TASK DIRECTIONS: Type the records that follow again exactly as written, but drop the pictures.

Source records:
---*---
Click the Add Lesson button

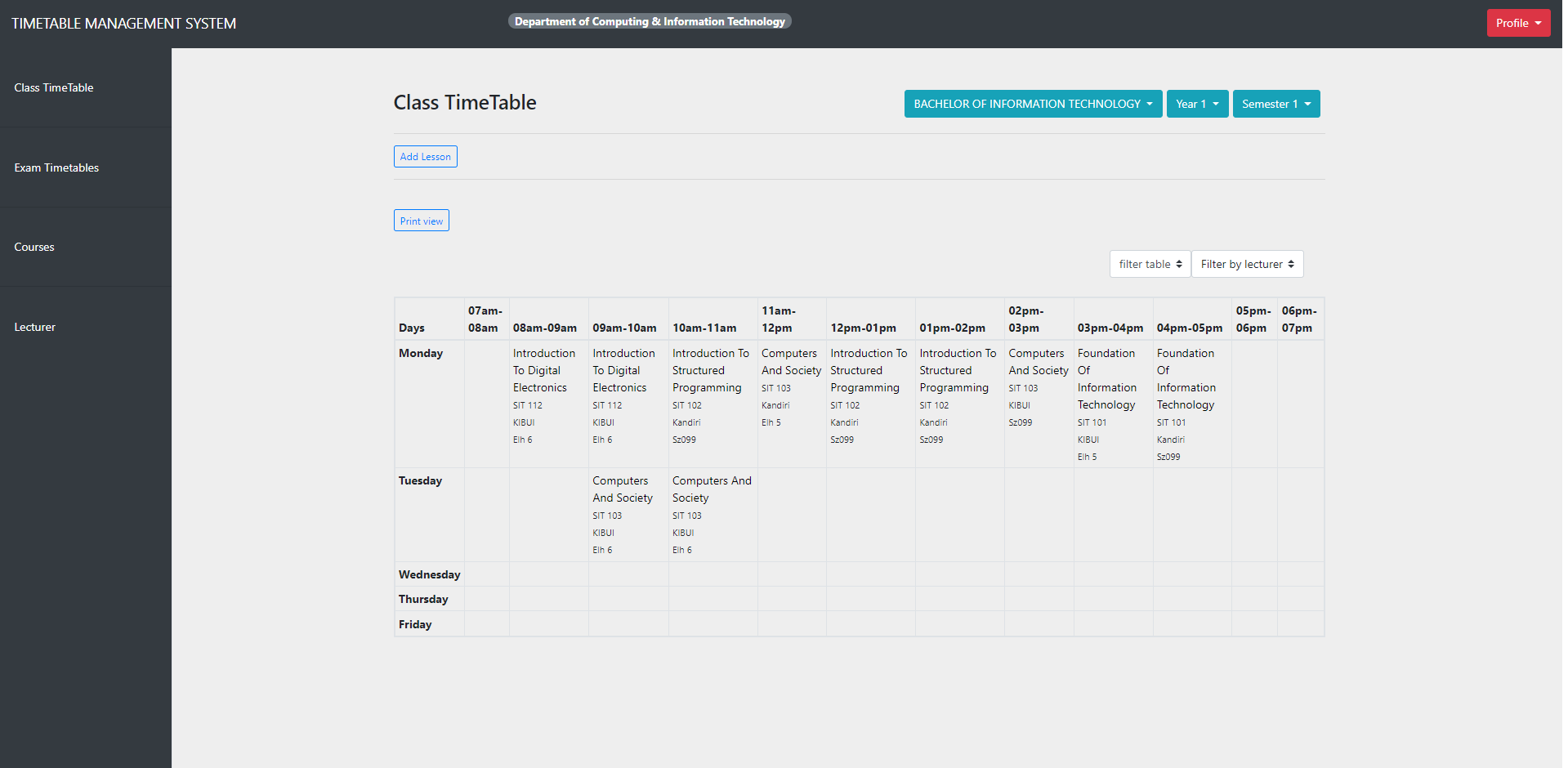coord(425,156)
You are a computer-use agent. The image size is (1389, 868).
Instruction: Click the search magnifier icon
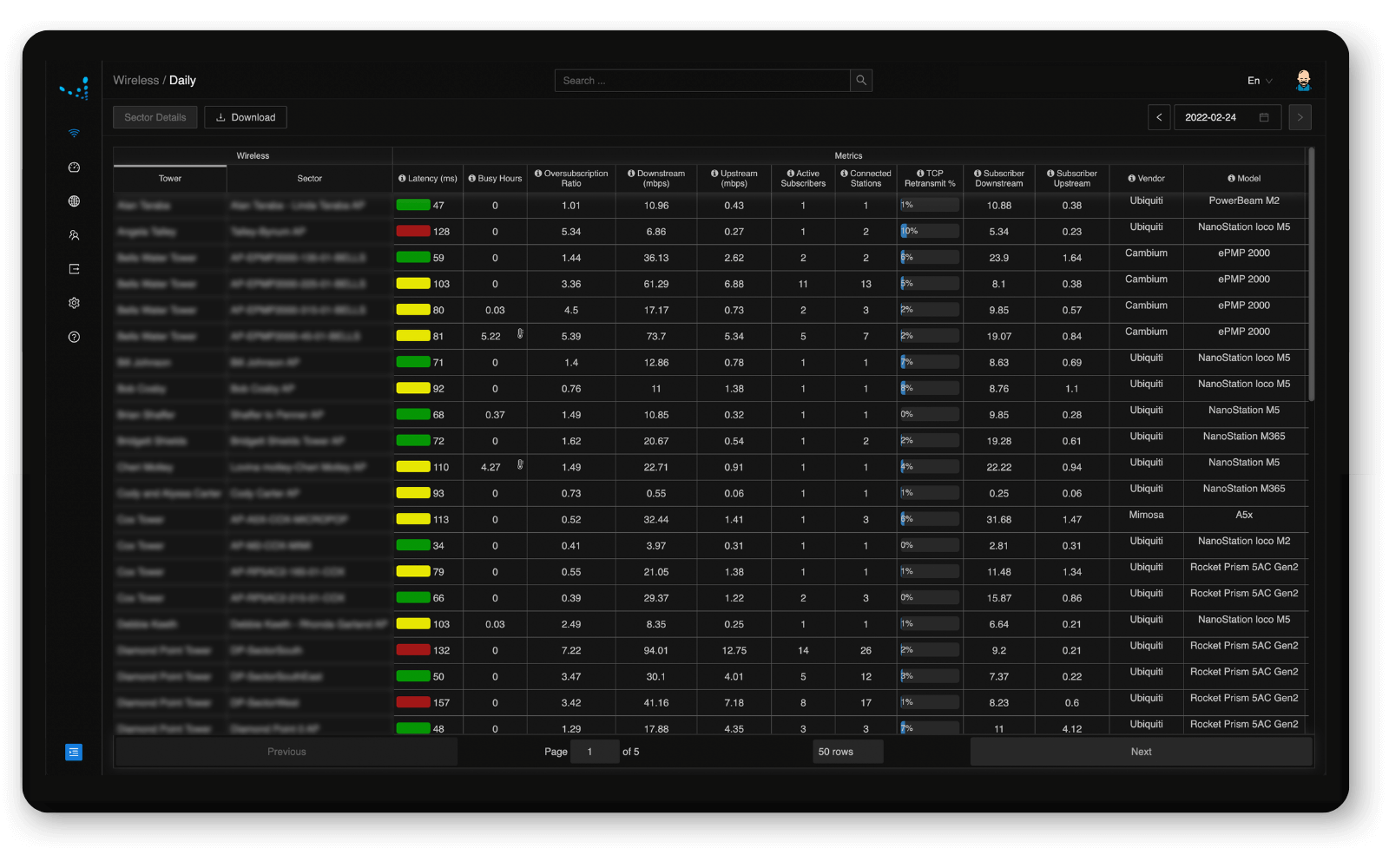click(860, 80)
---*---
EXERCISE OUTPUT:
Click the Add Lesson button

coord(425,156)
You are a computer-use agent. The image size is (1389, 868).
Instruction: Click the search magnifier icon
click(860, 80)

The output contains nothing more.